- _Your goal_: Present an exact copy of each line below.

═══ Information provided ═══

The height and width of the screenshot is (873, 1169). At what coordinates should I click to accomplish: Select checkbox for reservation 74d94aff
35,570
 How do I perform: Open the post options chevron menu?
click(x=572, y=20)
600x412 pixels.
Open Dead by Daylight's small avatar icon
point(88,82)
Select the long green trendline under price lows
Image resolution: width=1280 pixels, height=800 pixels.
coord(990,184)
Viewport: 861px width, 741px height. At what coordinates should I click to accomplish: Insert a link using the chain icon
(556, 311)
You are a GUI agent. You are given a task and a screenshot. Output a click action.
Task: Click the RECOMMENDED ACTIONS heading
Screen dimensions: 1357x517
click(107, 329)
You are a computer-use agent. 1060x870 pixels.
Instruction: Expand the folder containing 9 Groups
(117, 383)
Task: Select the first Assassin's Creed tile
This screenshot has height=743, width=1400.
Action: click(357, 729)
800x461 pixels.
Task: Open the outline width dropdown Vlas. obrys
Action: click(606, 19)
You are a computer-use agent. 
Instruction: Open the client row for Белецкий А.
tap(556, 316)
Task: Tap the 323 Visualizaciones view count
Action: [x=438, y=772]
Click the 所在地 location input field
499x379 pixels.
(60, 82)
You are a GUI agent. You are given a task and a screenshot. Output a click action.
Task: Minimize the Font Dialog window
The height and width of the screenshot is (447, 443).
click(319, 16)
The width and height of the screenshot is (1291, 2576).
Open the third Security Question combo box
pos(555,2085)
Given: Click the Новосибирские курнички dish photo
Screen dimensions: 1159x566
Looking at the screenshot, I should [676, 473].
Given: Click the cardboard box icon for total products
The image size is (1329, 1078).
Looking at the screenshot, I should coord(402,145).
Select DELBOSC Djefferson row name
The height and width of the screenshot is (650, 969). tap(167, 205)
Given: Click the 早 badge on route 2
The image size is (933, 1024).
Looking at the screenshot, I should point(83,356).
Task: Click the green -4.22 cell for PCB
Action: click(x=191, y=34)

═══

- _Response to this task_:
The height and width of the screenshot is (873, 1169). At what coordinates should I click to accomplish: Select checkbox for reservation 74d94aff
35,570
 How do I perform: Open the post options chevron menu?
click(x=572, y=20)
600x412 pixels.
Open Dead by Daylight's small avatar icon
point(88,82)
Select the long green trendline under price lows
Image resolution: width=1280 pixels, height=800 pixels.
coord(990,184)
Viewport: 861px width, 741px height. At what coordinates should I click to accomplish: Insert a link using the chain icon
(556, 311)
You are a GUI agent. You are given a task and a screenshot. Output a click action.
Task: Click the RECOMMENDED ACTIONS heading
Screen dimensions: 1357x517
click(107, 329)
You are a computer-use agent. 1060x870 pixels.
Instruction: Expand the folder containing 9 Groups
(117, 383)
Task: Select the first Assassin's Creed tile
This screenshot has height=743, width=1400.
Action: click(357, 729)
800x461 pixels.
Task: Open the outline width dropdown Vlas. obrys
Action: click(606, 19)
You are a computer-use agent. 
Instruction: Open the client row for Белецкий А.
tap(556, 316)
Task: Tap the 323 Visualizaciones view count
Action: [x=438, y=772]
Click the 所在地 location input field
499x379 pixels.
(60, 82)
You are a GUI agent. You are given a task and a screenshot. Output a click action.
Task: Minimize the Font Dialog window
The height and width of the screenshot is (447, 443).
click(319, 16)
The width and height of the screenshot is (1291, 2576).
Open the third Security Question combo box
pos(555,2085)
Given: Click the Новосибирские курнички dish photo
Screen dimensions: 1159x566
Looking at the screenshot, I should [676, 473].
Given: Click the cardboard box icon for total products
The image size is (1329, 1078).
Looking at the screenshot, I should coord(402,145).
Select DELBOSC Djefferson row name
The height and width of the screenshot is (650, 969). tap(167, 205)
Given: Click the 早 badge on route 2
The image size is (933, 1024).
Looking at the screenshot, I should point(83,356).
Task: Click the green -4.22 cell for PCB
Action: click(x=191, y=34)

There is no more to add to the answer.